Career NFL statistics
- Interceptions: 24
- Fumble recoveries: 5
- Touchdowns: 1
- Stats at Pro Football Reference

= John Turner (American football) =

American football player (born 1956)

John Turner (born February 22, 1956) is an American former professional football player who was a cornerback in the National Football League (NFL).

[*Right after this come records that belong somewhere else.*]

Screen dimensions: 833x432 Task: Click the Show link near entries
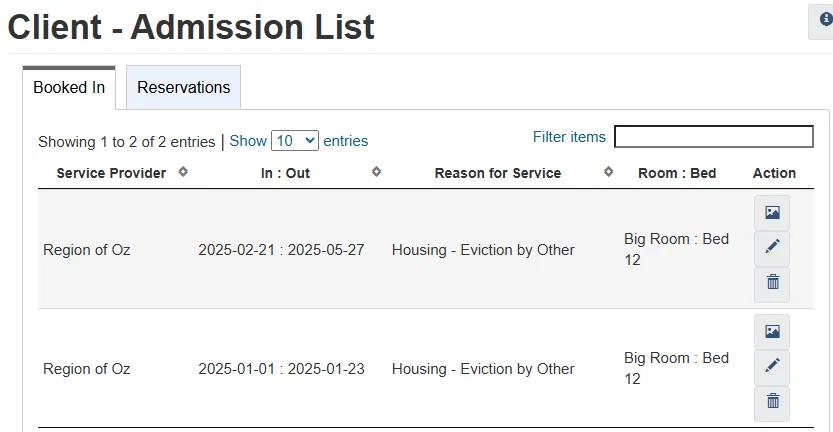248,141
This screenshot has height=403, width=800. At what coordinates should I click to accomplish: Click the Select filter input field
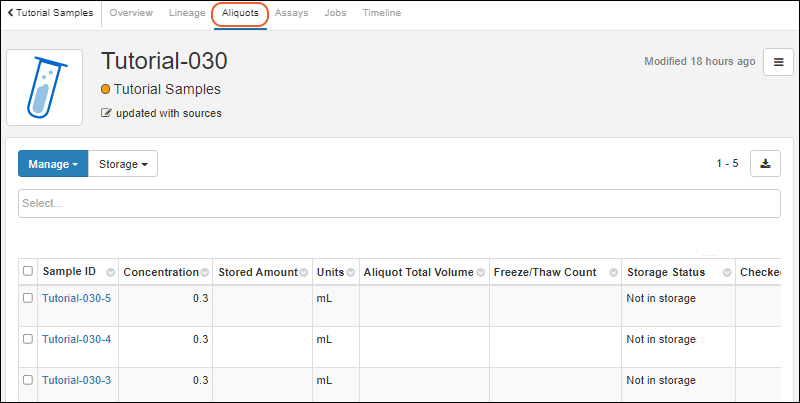point(399,203)
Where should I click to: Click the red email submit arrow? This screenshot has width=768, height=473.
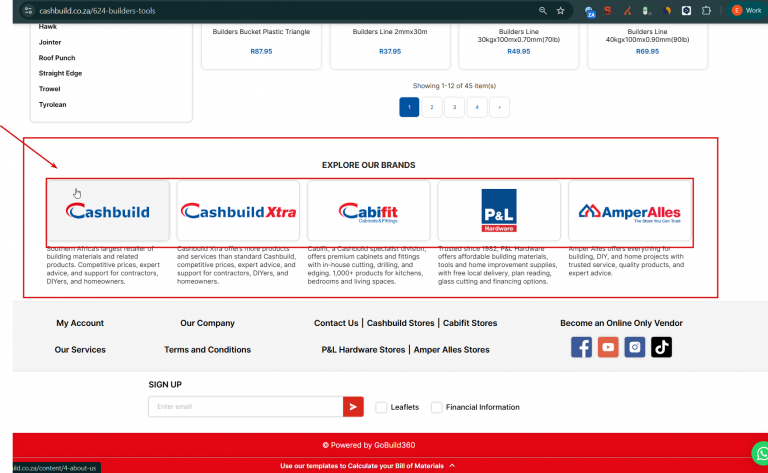[353, 406]
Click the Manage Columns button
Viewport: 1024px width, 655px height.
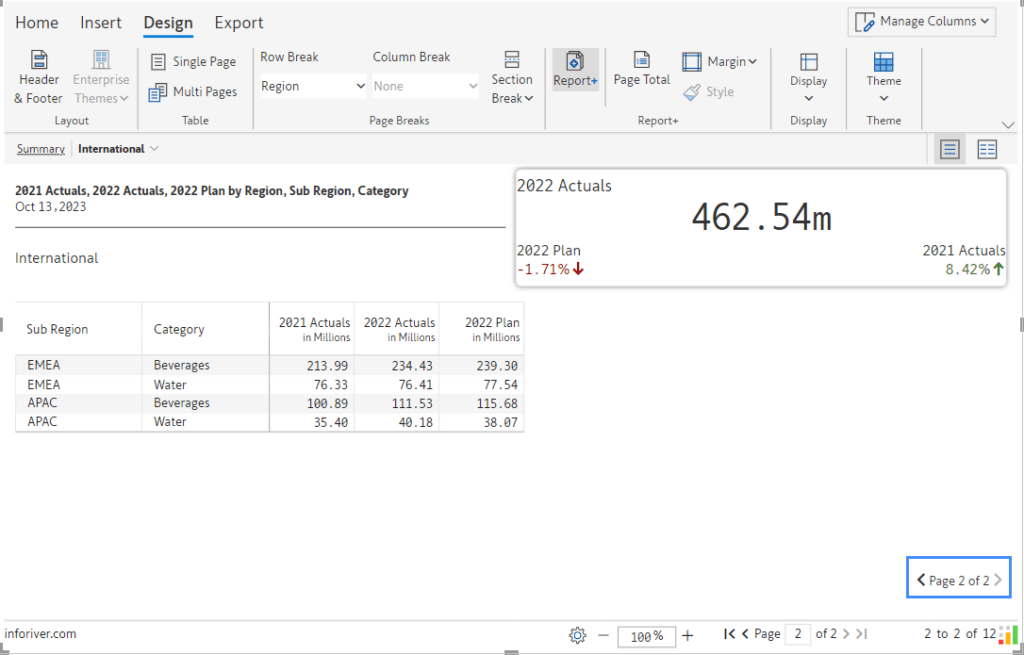click(x=921, y=21)
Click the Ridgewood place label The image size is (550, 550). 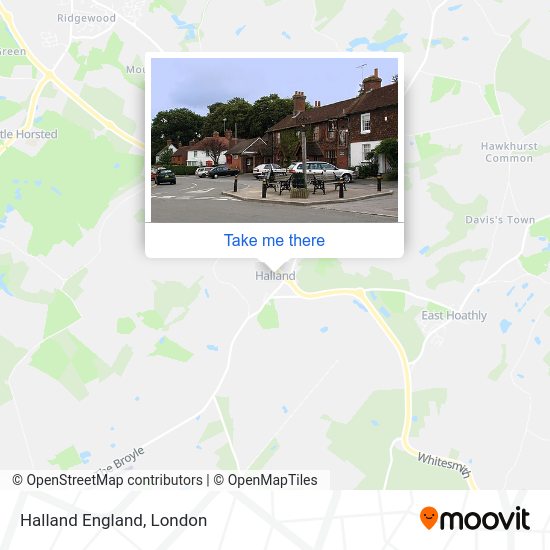[86, 18]
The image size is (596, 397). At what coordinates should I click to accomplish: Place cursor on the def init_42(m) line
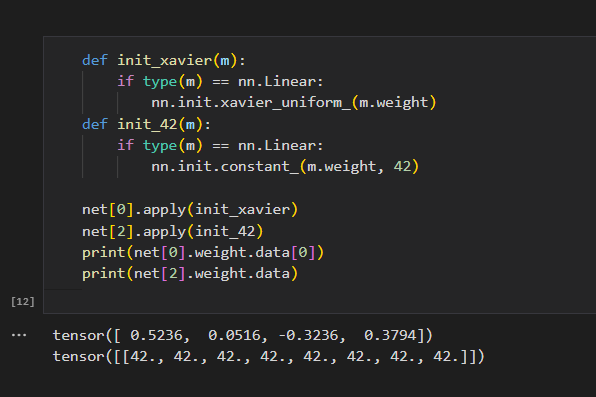[x=146, y=124]
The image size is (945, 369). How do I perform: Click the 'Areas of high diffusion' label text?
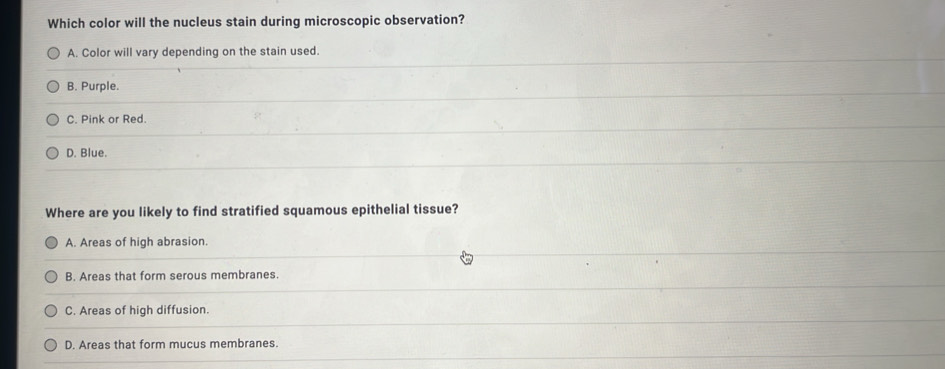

Turner played college football for the Miami Hurricanes, starting at cornerback. He played ten seasons in the NFL, nine of those with the Minnesota Vikings. In 1997, Turner was hired to coach the expansion St. Paul Sting, a semi-pro American Football team in the Mid-America Football League (MFL). In the team's first and only season, Turner led the Sting to the MFL Championship Game, played at the Hubert H. Humphrey Metrodome in Minneapolis, Minnesota. The St. Paul Sting fell to the Minneapolis Lumberjacks in that Championship Game. The Lumberjacks were coached by former St. John's University standout Todd Fultz. Turner played high school football at Miami Norland where the school mascot, like his professional years with Minnesota, was the Vikings.

Turner currently works as an administrative assistant at Park Center Senior High School in Brooklyn Park, Minnesota.